**Written request**
Lay out the material below as a numbered list, skipping blank lines and leaving out the pictures.

**Items**
● ● ● ● ●

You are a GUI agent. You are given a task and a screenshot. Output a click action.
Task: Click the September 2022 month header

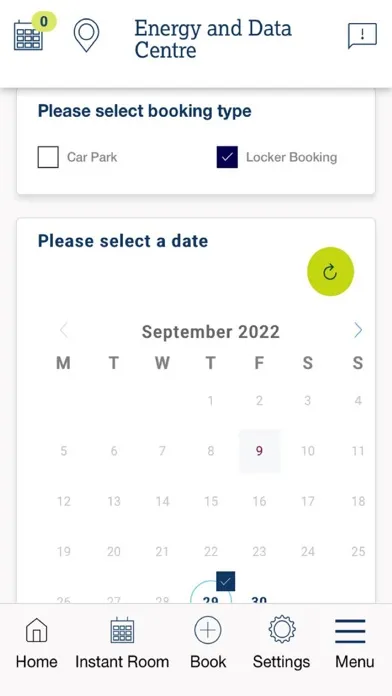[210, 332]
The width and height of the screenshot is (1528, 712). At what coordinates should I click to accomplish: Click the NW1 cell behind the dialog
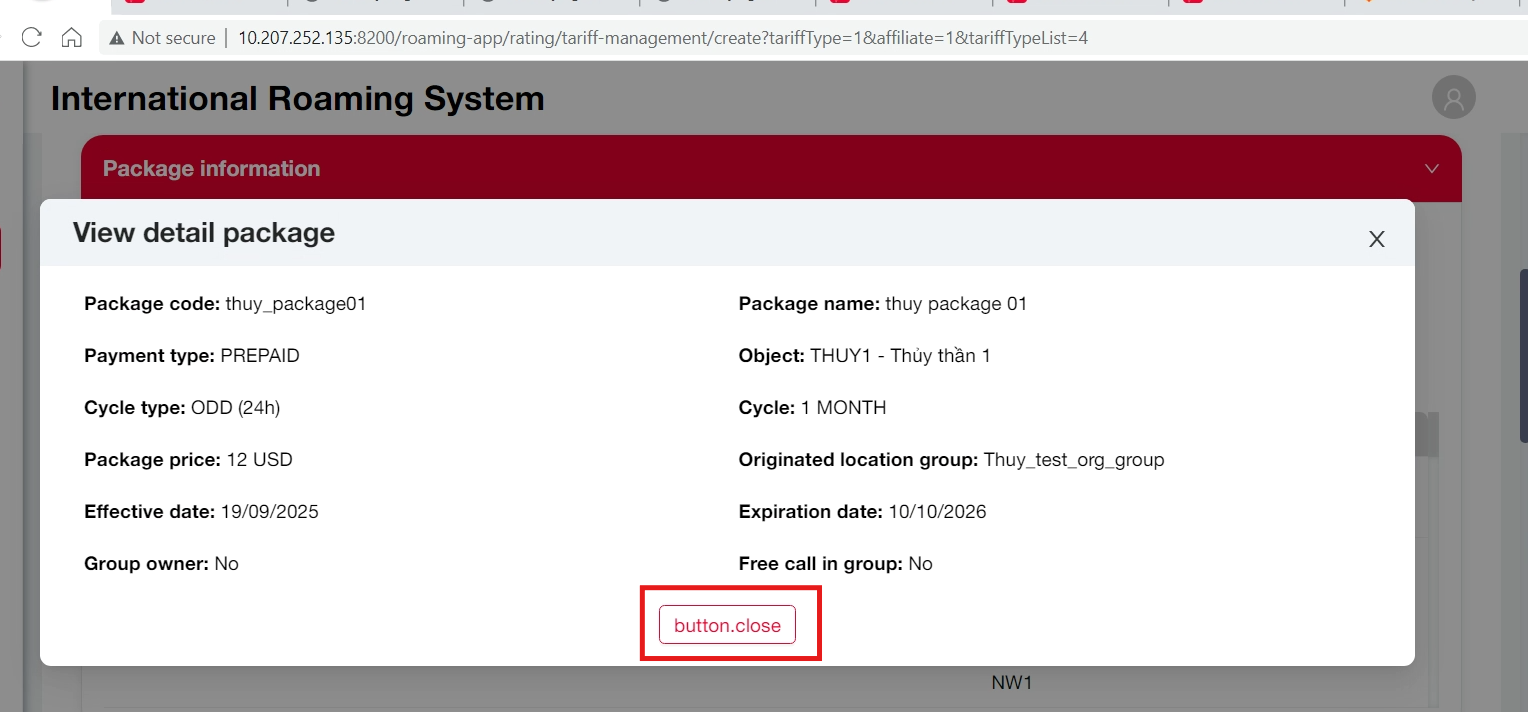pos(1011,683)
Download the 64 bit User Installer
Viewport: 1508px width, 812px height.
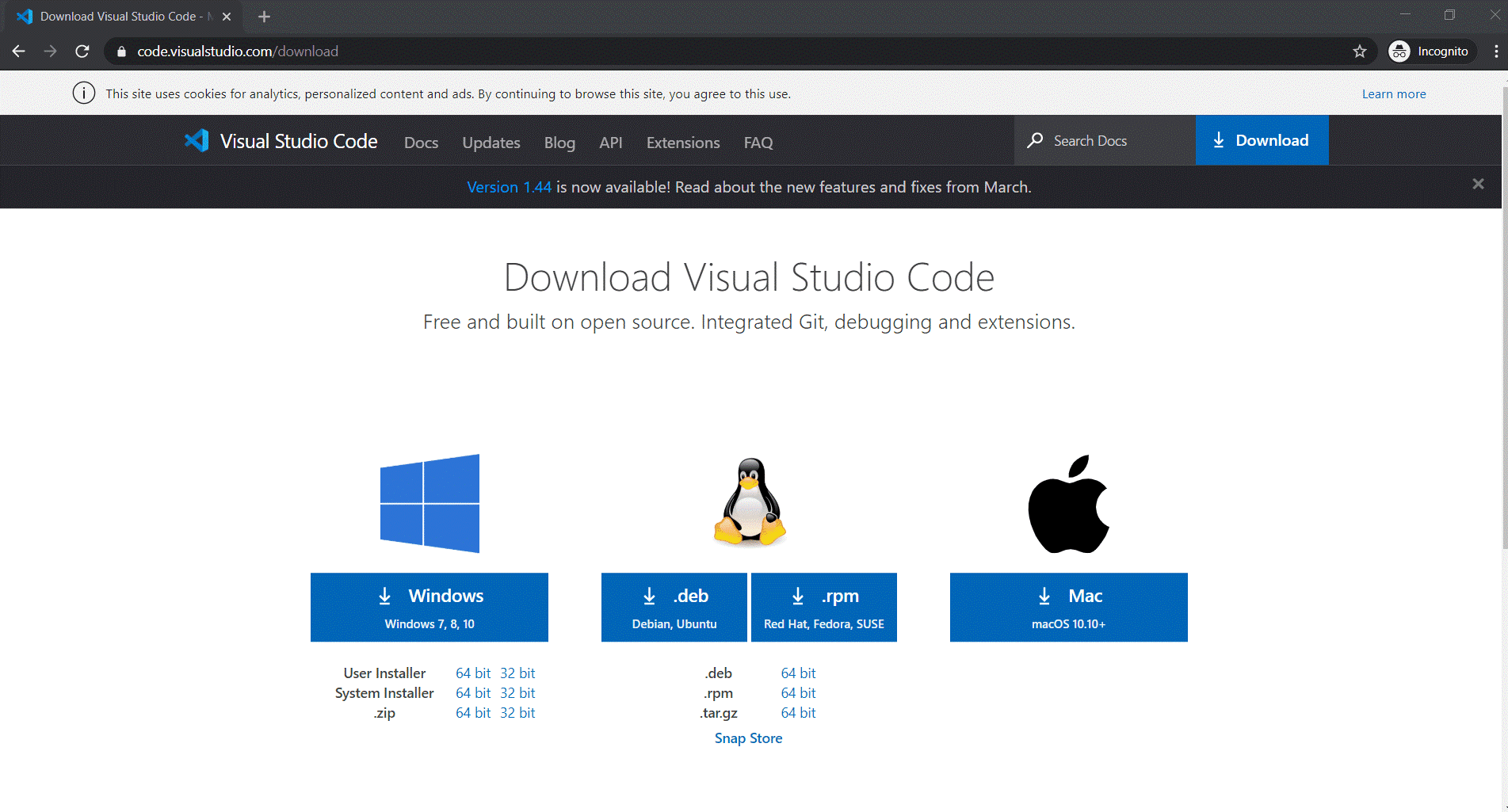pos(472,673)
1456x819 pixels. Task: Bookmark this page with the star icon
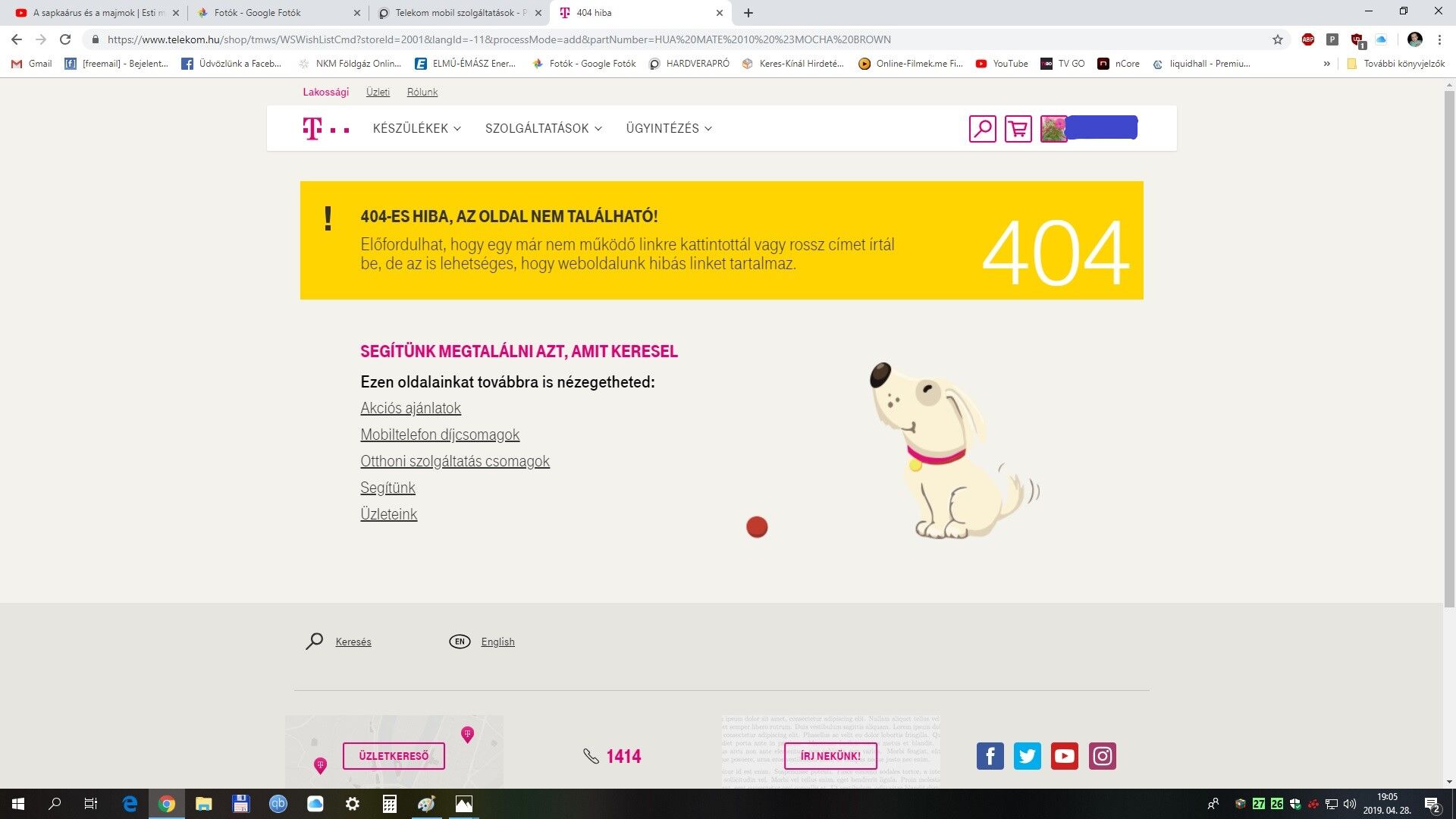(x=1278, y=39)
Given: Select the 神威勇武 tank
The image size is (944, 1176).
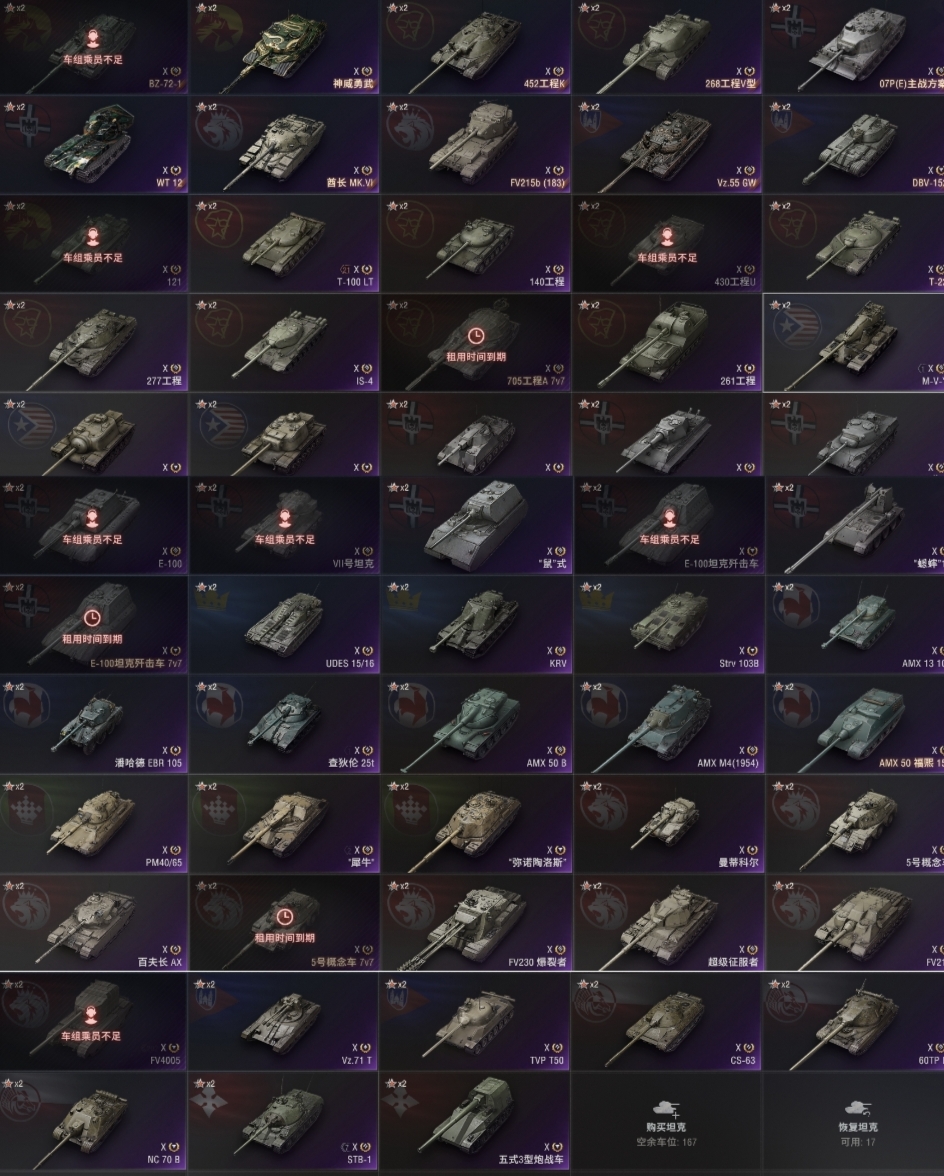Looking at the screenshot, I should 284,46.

● ● ● ● ●

**Exercise answer**
1. You are a GUI agent. You are given a task and a screenshot. Output a click action.
2. Task: Click the September 2022 month header
3. [210, 332]
4. The width and height of the screenshot is (1528, 712). At what coordinates should I click to accomplish: Click the NW1 cell behind the dialog
5. pos(1011,683)
6. Download the 64 bit User Installer
7. Viewport: 1508px width, 812px height.
8. pos(472,673)
9. 1456x819 pixels. Task: Bookmark this page with the star icon
10. (x=1278, y=39)
11. Given: Select the 神威勇武 tank
12. The image size is (944, 1176).
13. Looking at the screenshot, I should 284,46.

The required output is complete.